Regular Expressions

Getting Started with Regular Expressions

Regex powerful tools for matching patterns in text. In Python, the re module provides everything you need to search, extract, and manipulate strings using regex patterns. In order to do this, the first thing you will need to do in your Python file is to import the re module.

import re

When writing regular expressions in your code, it is convention to use raw strings (r””) as this will prevent Python from treating backslashes as escape characters.
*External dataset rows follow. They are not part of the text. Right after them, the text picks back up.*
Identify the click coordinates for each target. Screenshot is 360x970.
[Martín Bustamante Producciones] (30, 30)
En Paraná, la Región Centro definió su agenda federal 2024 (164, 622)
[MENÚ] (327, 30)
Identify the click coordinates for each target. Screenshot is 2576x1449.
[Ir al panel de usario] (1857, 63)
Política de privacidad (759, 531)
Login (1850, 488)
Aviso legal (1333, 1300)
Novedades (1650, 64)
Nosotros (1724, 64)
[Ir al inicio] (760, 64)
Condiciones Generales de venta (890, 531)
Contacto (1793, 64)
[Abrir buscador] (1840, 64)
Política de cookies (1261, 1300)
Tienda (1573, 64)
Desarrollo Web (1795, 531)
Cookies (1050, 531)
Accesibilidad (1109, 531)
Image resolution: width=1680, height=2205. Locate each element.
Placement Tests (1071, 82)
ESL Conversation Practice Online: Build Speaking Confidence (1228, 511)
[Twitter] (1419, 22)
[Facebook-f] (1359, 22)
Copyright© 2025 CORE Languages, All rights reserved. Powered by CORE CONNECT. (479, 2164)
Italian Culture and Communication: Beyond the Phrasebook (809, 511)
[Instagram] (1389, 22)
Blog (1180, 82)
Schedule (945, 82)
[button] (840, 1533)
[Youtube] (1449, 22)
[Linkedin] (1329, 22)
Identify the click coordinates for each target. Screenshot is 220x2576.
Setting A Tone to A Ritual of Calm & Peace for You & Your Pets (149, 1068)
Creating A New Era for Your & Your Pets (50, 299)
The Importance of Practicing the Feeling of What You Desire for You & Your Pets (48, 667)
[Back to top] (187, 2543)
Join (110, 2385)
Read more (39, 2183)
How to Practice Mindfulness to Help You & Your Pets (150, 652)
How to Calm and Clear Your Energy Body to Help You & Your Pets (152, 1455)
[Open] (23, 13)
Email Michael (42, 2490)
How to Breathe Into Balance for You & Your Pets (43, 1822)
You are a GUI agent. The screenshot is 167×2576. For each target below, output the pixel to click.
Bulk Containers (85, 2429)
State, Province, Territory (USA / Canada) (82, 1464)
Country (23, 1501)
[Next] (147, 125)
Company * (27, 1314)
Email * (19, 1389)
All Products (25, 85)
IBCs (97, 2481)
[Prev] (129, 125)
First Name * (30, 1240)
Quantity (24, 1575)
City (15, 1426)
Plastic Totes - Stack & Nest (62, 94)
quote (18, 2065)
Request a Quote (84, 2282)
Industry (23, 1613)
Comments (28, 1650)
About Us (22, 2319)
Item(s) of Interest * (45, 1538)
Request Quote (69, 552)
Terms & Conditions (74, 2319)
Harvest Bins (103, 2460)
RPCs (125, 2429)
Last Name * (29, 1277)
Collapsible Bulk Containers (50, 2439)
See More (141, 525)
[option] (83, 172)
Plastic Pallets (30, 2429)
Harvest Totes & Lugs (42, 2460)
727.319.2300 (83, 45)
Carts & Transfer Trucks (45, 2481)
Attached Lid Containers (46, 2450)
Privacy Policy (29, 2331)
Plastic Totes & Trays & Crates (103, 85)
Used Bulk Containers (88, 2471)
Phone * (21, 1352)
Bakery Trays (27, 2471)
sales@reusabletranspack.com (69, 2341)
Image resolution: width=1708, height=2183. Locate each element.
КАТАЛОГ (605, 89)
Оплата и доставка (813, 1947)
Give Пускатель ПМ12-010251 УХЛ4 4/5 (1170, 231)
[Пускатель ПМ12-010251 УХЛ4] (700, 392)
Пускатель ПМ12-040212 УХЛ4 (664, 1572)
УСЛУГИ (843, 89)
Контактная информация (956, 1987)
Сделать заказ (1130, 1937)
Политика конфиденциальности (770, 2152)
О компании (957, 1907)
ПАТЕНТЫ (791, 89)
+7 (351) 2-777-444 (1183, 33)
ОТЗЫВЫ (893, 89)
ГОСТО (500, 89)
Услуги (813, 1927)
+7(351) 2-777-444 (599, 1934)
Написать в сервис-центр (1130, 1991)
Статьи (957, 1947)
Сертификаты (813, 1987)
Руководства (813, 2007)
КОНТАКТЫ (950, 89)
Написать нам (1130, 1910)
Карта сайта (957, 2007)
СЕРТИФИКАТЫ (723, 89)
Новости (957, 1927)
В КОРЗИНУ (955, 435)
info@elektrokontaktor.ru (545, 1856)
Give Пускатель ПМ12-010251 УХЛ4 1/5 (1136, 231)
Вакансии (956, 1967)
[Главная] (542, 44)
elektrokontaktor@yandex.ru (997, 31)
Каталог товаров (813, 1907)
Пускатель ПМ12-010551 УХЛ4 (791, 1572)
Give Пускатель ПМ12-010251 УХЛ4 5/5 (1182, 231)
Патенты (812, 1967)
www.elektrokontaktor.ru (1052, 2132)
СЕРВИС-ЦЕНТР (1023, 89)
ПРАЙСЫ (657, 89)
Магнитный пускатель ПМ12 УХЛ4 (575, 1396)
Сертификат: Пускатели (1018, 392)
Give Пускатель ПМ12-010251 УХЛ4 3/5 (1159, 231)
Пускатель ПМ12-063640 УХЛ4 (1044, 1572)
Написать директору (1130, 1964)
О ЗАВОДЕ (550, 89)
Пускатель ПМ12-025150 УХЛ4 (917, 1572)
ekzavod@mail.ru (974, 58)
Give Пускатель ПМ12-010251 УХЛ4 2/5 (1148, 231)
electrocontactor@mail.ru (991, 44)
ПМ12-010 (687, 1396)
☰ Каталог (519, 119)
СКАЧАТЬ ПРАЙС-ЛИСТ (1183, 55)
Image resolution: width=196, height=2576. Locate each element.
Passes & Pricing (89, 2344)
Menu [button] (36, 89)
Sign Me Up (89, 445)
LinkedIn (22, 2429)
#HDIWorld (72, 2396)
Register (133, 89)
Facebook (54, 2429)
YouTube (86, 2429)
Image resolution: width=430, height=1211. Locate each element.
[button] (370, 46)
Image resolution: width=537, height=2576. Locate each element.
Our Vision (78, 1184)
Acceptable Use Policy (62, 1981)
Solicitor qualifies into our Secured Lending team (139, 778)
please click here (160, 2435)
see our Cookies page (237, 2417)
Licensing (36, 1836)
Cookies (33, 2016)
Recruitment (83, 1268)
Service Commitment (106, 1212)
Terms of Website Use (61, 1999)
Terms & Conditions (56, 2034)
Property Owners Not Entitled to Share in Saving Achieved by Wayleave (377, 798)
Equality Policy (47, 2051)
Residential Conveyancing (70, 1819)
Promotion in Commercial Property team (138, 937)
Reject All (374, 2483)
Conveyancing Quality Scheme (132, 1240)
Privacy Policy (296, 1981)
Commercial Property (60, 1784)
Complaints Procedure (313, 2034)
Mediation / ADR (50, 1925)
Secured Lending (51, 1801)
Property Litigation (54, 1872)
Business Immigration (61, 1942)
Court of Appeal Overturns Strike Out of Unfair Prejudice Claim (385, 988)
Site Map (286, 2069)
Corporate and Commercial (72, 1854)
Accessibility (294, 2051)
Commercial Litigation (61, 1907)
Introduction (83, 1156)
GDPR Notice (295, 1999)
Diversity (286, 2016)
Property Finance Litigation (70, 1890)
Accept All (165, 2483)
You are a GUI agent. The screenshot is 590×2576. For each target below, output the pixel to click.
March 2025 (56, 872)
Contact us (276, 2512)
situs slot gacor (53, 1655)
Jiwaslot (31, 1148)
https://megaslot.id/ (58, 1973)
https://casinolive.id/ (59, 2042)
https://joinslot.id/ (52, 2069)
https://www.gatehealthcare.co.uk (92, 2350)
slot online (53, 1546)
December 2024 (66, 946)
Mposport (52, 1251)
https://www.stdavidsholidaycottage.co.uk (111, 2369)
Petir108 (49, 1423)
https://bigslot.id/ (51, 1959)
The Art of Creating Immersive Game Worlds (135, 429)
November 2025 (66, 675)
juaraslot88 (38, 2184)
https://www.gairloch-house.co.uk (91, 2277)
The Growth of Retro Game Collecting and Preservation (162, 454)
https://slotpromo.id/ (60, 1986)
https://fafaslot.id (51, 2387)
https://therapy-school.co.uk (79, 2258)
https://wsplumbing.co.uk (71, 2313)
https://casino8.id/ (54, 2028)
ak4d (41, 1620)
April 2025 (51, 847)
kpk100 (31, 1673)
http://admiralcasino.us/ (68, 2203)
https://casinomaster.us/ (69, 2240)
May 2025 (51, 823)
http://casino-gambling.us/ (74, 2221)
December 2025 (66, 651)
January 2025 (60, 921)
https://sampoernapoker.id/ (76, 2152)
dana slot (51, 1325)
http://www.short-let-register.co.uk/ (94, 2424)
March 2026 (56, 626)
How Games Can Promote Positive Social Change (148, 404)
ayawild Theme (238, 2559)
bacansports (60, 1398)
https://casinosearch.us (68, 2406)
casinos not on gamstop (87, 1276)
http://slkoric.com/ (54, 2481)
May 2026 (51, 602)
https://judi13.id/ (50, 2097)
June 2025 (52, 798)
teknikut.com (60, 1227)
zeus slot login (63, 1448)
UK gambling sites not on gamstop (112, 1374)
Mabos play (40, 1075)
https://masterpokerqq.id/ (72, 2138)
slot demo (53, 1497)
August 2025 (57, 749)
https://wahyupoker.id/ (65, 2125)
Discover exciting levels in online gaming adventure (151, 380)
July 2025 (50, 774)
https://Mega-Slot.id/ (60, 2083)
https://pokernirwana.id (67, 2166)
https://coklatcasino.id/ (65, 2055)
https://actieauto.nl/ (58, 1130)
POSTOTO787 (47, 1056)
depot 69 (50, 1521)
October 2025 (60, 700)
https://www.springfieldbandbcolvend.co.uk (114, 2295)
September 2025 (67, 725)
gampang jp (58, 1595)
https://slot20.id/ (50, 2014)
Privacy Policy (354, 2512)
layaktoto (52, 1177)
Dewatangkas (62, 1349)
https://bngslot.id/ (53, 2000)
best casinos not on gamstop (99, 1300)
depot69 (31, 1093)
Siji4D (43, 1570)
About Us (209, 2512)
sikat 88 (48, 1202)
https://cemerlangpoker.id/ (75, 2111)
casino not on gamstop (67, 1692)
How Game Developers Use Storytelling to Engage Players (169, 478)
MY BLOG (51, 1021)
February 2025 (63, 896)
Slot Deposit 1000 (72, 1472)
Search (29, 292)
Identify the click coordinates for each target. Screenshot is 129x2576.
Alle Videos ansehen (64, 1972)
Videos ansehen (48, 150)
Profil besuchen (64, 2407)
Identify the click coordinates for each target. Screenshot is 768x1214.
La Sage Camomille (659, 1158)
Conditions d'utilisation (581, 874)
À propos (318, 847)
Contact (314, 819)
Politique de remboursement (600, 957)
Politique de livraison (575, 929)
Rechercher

pattern = r"^.*\."  # Matches any string that starts with anything and ends with a dot.

Basic Characters

  • . - Matches any character except a newline.
  • * - Matches zero or more repetitions of the previous character or group.
  • + - Matches one or more repetitions.
  • ? - Matches zero or one repetition.
  • {m} - Matches exactly m repetitions.

Anchors

  • ^ - Matches the start of a string.
  • $ - Matches the end of a string.

Character Sets

  • [] - Syntax for matching a set of characters.
  • [a-z] - Any lowercase letter.
  • [A-Z] - Any uppercase letter.
  • [a-zA-Z] - Any letter, upper or lower case.
  • [a-zA-Z0-9_] - Any alphanumeric character or underscore.
  • [^@] - Any character except @ (the ^ inside [] means "not").
  • {m,n} - Matches between m and n repetitions.

Special Sequences

  • \d - Matches a digit (0-9).
  • \D - Matches any non-digit.
  • \s - Matches any whitespace character (space, tab, newline).
  • \S - Matches any non-whitespace character.
  • \w - Matches alphanumeric characters and underscore.
  • \W - Matches anything not alphanumeric or underscore.

Grouping and Capturing

  • () - Groups expressions and captures the match. Captured matches can be accessed in a results list.
  • (com|edu) - Matches either 'com' or 'edu'.
  • (?:...) - Non-capturing group: groups expressions without capturing them in the result list. Useful for grouping without cluttering your match results.

re Functions

Optional flags can be added as an extra parameters in most re functions (all except re.escape() and re.purge()) e.g.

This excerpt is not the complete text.